Kommt es zum Schaden, bewegt sich die Regulierung über die Haus- und Grundbesitzer-Haftpflicht. Sie prüft, ob eine Pflichtverletzung vorliegt, und zahlt bei Verschulden. Unterversicherte oder fehlende Policen machen es teuer für den Eigentümer. Der Verwalter haftet, wenn er offensichtliche Gefahren ignoriert oder Aufträge nicht erteilt. Dokumentation ist keine Bürokratieübung, sondern Rettungsleine im Streitfall.
„Ein Warnschild ersetzt keine Sicherung. Wer die Gefahr beherrschen kann, muss handeln – nicht nur warnen.“ – Fachanwältin für Versicherungsrecht
- Eigentümer: Organisation, Sicherungsmaßnahmen, Versicherungsdeckung
- Verwalter: Umsetzung, Beauftragung, Kontrolle und Nachweise
- Mieter: selten in der Pflicht, außer bei klar übertragenen Aufgaben
- Passant: Anspruch auf Schadenersatz, mögliches Mitverschulden bei offensichtlicher Gefahr
- Beweise: Fotos, Zeugen, Wetterdaten, medizinische Unterlagen
Zwischen Recht und Realität: Was bleibt hängen
Die Schneelawine vom Dach ist kein exotischer Unfall, sondern eine Schnittstelle aus Alltag, Wetter und Verantwortung. Wer hier fair agiert, verhindert nicht nur Verletzungen, sondern auch zähe Auseinandersetzungen. Manchmal reichen kleine Handgriffe: Gehwege bei Tauwetter kurz sperren, einen Räumdienst auf Abruf haben, Hausgemeinschaften früh informieren. Und Passanten? Ein Blick nach oben kann nerven, rettet aber Taschenrechner, Fahrradfelgen und Schultern. Das klingt banal und ist doch wertvoller, als es auf den ersten Blick wirkt.
| Kernpunkt | Detail | Interesse für den Leser |
|---|---|---|
| Haftungsrolle | Eigentümer verantwortet Sicherung, Verwalter organisiert, Mieter meist außen vor | Wer zahlt im Ernstfall – klare Zuordnung |
| Beweissicherung | Fotos, Zeugen, Wetterdaten, Arztbericht, schriftliche Meldung | Erhöht Chance auf schnelle Regulierung |
| Prävention | Schneefanggitter, Sperren, Räumdienst, Dokumentation | Unfälle vermeiden und rechtlich auf der sicheren Seite sein |
FAQ :
- Haftet der Mieter, wenn eine Dachlawine jemanden trifft?In der Regel nein. Mieter haften nur, wenn ihnen per Vertrag konkrete Winterpflichten übertragen wurden und sie diese verletzt haben.

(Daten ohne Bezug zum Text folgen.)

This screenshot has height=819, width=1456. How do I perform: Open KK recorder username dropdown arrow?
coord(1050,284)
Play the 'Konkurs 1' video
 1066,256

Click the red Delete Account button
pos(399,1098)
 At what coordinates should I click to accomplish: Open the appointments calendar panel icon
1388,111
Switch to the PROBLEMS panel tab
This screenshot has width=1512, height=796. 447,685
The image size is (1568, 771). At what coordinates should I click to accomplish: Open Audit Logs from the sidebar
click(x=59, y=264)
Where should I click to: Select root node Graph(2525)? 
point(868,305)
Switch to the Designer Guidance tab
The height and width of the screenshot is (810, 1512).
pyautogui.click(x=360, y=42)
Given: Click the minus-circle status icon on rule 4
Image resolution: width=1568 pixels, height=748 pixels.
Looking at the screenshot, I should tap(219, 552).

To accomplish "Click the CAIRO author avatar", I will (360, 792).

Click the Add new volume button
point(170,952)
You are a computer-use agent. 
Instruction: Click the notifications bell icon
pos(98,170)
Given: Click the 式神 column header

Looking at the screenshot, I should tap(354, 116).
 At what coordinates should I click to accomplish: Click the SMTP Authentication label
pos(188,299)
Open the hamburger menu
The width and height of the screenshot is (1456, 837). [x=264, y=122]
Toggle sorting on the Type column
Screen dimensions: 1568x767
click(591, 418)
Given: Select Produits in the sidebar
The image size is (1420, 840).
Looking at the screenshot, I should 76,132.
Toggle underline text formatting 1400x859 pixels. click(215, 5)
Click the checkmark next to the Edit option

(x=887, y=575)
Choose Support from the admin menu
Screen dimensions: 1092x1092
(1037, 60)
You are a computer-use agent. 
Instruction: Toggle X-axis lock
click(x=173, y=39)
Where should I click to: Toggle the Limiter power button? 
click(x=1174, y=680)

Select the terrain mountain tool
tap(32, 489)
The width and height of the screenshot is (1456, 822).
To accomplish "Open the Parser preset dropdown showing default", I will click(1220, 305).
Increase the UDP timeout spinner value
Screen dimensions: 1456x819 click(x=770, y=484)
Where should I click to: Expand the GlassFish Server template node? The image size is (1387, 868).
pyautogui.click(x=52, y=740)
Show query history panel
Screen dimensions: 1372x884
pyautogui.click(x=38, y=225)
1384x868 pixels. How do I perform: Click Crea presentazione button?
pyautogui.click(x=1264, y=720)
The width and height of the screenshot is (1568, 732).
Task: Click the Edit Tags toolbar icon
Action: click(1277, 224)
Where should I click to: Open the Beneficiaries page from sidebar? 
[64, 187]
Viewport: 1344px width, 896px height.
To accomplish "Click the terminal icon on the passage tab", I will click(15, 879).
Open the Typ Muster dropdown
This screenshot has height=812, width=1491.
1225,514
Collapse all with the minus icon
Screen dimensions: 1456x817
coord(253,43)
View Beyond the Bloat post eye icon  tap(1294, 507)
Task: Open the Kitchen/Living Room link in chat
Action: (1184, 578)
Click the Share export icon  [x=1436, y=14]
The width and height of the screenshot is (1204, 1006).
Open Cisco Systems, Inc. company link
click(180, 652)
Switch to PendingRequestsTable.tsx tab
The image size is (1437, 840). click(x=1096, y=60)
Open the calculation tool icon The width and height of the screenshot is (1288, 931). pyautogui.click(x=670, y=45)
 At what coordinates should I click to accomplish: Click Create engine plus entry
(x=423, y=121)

- Reicht ein Warnschild „Vorsicht Dachlawinen“ aus?Nein, ein Schild kann ergänzen, ersetzt aber keine wirksamen Sicherungsmaßnahmen wie Schneefanggitter, Räumung oder Absperrung.
- Welche Versicherung kommt für Schäden auf?Meist die Haus- und Grundbesitzer-Haftpflicht des Eigentümers. Bei Personenschäden sind auch Schmerzensgeld und Verdienstausfall Teil der Prüfung.
- Kann dem Passanten ein Mitverschulden angerechnet werden?Ja, wenn die Gefahr offensichtlich war und es eine erkennbare Alternative gab, kann der Anspruch gekürzt werden.
- Wie schnell sollte ich den Schaden melden?Am besten sofort: Verwalter/Eigentümer informieren, Beweise sichern, Arzt aufsuchen. Rechtliche Ansprüche verjähren in der Regel nach drei Jahren.